ASSIGNMENT: Copy out all the records, word for word.

(Collected data)
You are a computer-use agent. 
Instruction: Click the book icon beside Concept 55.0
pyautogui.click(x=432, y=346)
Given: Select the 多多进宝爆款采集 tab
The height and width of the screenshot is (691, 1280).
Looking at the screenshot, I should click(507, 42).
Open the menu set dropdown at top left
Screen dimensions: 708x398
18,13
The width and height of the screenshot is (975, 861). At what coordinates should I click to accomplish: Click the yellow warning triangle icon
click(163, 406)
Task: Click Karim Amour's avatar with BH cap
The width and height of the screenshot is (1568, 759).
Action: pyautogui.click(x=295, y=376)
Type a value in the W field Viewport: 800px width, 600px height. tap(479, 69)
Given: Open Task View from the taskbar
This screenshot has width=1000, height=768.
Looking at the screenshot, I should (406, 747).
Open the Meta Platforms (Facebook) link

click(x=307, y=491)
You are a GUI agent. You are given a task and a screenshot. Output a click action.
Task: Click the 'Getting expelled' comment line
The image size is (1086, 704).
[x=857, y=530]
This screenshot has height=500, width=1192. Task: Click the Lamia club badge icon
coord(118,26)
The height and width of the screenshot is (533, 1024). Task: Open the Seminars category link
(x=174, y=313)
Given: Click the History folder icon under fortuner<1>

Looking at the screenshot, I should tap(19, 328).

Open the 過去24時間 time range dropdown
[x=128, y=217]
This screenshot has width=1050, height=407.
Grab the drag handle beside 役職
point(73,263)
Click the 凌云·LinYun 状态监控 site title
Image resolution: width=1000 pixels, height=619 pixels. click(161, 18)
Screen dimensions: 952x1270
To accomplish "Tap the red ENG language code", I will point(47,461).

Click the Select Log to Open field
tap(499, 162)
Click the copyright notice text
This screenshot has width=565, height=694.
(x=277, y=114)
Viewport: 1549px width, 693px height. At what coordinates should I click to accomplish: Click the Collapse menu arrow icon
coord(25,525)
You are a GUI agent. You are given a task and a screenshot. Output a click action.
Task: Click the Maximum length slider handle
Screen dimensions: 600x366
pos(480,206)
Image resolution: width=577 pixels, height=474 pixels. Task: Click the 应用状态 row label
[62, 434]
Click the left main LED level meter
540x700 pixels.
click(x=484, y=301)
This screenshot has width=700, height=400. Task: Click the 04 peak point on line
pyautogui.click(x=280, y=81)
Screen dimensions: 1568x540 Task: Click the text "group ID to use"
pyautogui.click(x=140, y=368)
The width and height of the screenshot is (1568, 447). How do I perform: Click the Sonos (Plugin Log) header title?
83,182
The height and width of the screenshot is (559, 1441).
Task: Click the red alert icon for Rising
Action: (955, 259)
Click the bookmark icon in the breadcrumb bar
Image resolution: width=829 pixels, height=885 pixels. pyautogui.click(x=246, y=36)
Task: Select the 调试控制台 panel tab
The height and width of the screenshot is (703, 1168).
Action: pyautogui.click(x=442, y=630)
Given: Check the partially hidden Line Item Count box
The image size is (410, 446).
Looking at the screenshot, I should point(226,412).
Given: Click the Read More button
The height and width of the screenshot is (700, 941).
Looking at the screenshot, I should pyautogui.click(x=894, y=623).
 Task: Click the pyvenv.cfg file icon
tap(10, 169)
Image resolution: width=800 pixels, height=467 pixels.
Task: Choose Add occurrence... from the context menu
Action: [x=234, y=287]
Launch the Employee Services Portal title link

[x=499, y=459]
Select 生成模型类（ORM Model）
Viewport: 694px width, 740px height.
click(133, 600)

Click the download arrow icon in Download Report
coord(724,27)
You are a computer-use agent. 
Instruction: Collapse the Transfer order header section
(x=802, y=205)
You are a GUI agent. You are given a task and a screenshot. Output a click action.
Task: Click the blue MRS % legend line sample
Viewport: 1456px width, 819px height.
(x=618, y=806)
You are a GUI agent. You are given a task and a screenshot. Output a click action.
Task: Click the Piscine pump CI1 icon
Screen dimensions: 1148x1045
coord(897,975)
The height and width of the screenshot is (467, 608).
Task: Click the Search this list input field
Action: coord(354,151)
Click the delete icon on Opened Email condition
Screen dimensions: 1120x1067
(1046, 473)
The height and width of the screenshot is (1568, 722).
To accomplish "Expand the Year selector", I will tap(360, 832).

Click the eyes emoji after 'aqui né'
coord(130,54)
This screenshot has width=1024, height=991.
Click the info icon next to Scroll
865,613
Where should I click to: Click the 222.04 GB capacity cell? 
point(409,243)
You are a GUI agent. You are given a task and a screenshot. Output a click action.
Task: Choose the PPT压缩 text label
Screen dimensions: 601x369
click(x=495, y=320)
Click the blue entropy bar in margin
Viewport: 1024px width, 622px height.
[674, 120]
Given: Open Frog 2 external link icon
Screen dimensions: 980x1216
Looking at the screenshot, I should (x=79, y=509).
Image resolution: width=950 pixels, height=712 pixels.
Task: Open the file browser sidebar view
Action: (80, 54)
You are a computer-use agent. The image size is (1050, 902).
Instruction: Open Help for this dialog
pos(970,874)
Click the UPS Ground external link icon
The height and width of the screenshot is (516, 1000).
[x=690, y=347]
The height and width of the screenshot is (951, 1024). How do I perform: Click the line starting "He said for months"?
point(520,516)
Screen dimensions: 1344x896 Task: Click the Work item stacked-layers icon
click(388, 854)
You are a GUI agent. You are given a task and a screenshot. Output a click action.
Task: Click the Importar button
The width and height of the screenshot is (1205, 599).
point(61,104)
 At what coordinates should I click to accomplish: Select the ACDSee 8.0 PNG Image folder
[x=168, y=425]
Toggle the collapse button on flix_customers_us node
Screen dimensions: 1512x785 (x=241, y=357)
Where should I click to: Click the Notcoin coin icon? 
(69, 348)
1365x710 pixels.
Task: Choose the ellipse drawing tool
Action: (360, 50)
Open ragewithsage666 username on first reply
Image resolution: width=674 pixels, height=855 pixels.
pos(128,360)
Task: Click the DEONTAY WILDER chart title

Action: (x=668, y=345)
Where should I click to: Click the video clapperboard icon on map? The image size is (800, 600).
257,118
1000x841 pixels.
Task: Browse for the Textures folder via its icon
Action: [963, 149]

WRITTEN RESPONSE:
You are a computer-use agent. 
Instruction: Click the book icon beside Concept 55.0
pyautogui.click(x=432, y=346)
Given: Select the 多多进宝爆款采集 tab
The height and width of the screenshot is (691, 1280).
Looking at the screenshot, I should click(507, 42).
Open the menu set dropdown at top left
Screen dimensions: 708x398
18,13
The width and height of the screenshot is (975, 861). At what coordinates should I click to accomplish: Click the yellow warning triangle icon
click(163, 406)
Task: Click Karim Amour's avatar with BH cap
The width and height of the screenshot is (1568, 759).
Action: pyautogui.click(x=295, y=376)
Type a value in the W field Viewport: 800px width, 600px height. tap(479, 69)
Given: Open Task View from the taskbar
This screenshot has width=1000, height=768.
Looking at the screenshot, I should (406, 747).
Open the Meta Platforms (Facebook) link

click(x=307, y=491)
You are a GUI agent. You are given a task and a screenshot. Output a click action.
Task: Click the 'Getting expelled' comment line
The image size is (1086, 704).
[x=857, y=530]
This screenshot has height=500, width=1192. Task: Click the Lamia club badge icon
coord(118,26)
The height and width of the screenshot is (533, 1024). Task: Open the Seminars category link
(x=174, y=313)
Given: Click the History folder icon under fortuner<1>

Looking at the screenshot, I should tap(19, 328).

Open the 過去24時間 time range dropdown
[x=128, y=217]
This screenshot has width=1050, height=407.
Grab the drag handle beside 役職
point(73,263)
Click the 凌云·LinYun 状态监控 site title
Image resolution: width=1000 pixels, height=619 pixels. click(161, 18)
Screen dimensions: 952x1270
To accomplish "Tap the red ENG language code", I will point(47,461).

Click the Select Log to Open field
tap(499, 162)
Click the copyright notice text
This screenshot has width=565, height=694.
(x=277, y=114)
Viewport: 1549px width, 693px height. At what coordinates should I click to accomplish: Click the Collapse menu arrow icon
coord(25,525)
You are a GUI agent. You are given a task and a screenshot. Output a click action.
Task: Click the Maximum length slider handle
Screen dimensions: 600x366
pos(480,206)
Image resolution: width=577 pixels, height=474 pixels. Task: Click the 应用状态 row label
[62, 434]
Click the left main LED level meter
540x700 pixels.
click(x=484, y=301)
This screenshot has width=700, height=400. Task: Click the 04 peak point on line
pyautogui.click(x=280, y=81)
Screen dimensions: 1568x540 Task: Click the text "group ID to use"
pyautogui.click(x=140, y=368)
The width and height of the screenshot is (1568, 447). How do I perform: Click the Sonos (Plugin Log) header title?
83,182
The height and width of the screenshot is (559, 1441).
Task: Click the red alert icon for Rising
Action: (955, 259)
Click the bookmark icon in the breadcrumb bar
Image resolution: width=829 pixels, height=885 pixels. pyautogui.click(x=246, y=36)
Task: Select the 调试控制台 panel tab
The height and width of the screenshot is (703, 1168).
Action: pyautogui.click(x=442, y=630)
Given: Check the partially hidden Line Item Count box
The image size is (410, 446).
Looking at the screenshot, I should point(226,412).
Given: Click the Read More button
The height and width of the screenshot is (700, 941).
Looking at the screenshot, I should pyautogui.click(x=894, y=623).
 Task: Click the pyvenv.cfg file icon
tap(10, 169)
Image resolution: width=800 pixels, height=467 pixels.
Task: Choose Add occurrence... from the context menu
Action: [x=234, y=287]
Launch the Employee Services Portal title link

[x=499, y=459]
Select 生成模型类（ORM Model）
Viewport: 694px width, 740px height.
click(133, 600)

Click the download arrow icon in Download Report
coord(724,27)
You are a computer-use agent. 
Instruction: Collapse the Transfer order header section
(x=802, y=205)
You are a GUI agent. You are given a task and a screenshot. Output a click action.
Task: Click the blue MRS % legend line sample
Viewport: 1456px width, 819px height.
(x=618, y=806)
You are a GUI agent. You are given a task and a screenshot. Output a click action.
Task: Click the Piscine pump CI1 icon
Screen dimensions: 1148x1045
coord(897,975)
The height and width of the screenshot is (467, 608).
Task: Click the Search this list input field
Action: coord(354,151)
Click the delete icon on Opened Email condition
Screen dimensions: 1120x1067
(1046, 473)
The height and width of the screenshot is (1568, 722).
To accomplish "Expand the Year selector", I will tap(360, 832).

Click the eyes emoji after 'aqui né'
coord(130,54)
This screenshot has width=1024, height=991.
Click the info icon next to Scroll
865,613
Where should I click to: Click the 222.04 GB capacity cell? 
point(409,243)
You are a GUI agent. You are given a task and a screenshot. Output a click action.
Task: Choose the PPT压缩 text label
Screen dimensions: 601x369
click(x=495, y=320)
Click the blue entropy bar in margin
Viewport: 1024px width, 622px height.
[674, 120]
Given: Open Frog 2 external link icon
Screen dimensions: 980x1216
Looking at the screenshot, I should (x=79, y=509).
Image resolution: width=950 pixels, height=712 pixels.
Task: Open the file browser sidebar view
Action: (80, 54)
You are a computer-use agent. The image size is (1050, 902).
Instruction: Open Help for this dialog
pos(970,874)
Click the UPS Ground external link icon
The height and width of the screenshot is (516, 1000).
[x=690, y=347]
The height and width of the screenshot is (951, 1024). How do I perform: Click the line starting "He said for months"?
point(520,516)
Screen dimensions: 1344x896 Task: Click the Work item stacked-layers icon
click(388, 854)
You are a GUI agent. You are given a task and a screenshot. Output a click action.
Task: Click the Importar button
The width and height of the screenshot is (1205, 599).
point(61,104)
 At what coordinates should I click to accomplish: Select the ACDSee 8.0 PNG Image folder
[x=168, y=425]
Toggle the collapse button on flix_customers_us node
Screen dimensions: 1512x785 (x=241, y=357)
Where should I click to: Click the Notcoin coin icon? 
(69, 348)
1365x710 pixels.
Task: Choose the ellipse drawing tool
Action: (360, 50)
Open ragewithsage666 username on first reply
Image resolution: width=674 pixels, height=855 pixels.
pos(128,360)
Task: Click the DEONTAY WILDER chart title

Action: (x=668, y=345)
Where should I click to: Click the video clapperboard icon on map? The image size is (800, 600).
257,118
1000x841 pixels.
Task: Browse for the Textures folder via its icon
Action: [963, 149]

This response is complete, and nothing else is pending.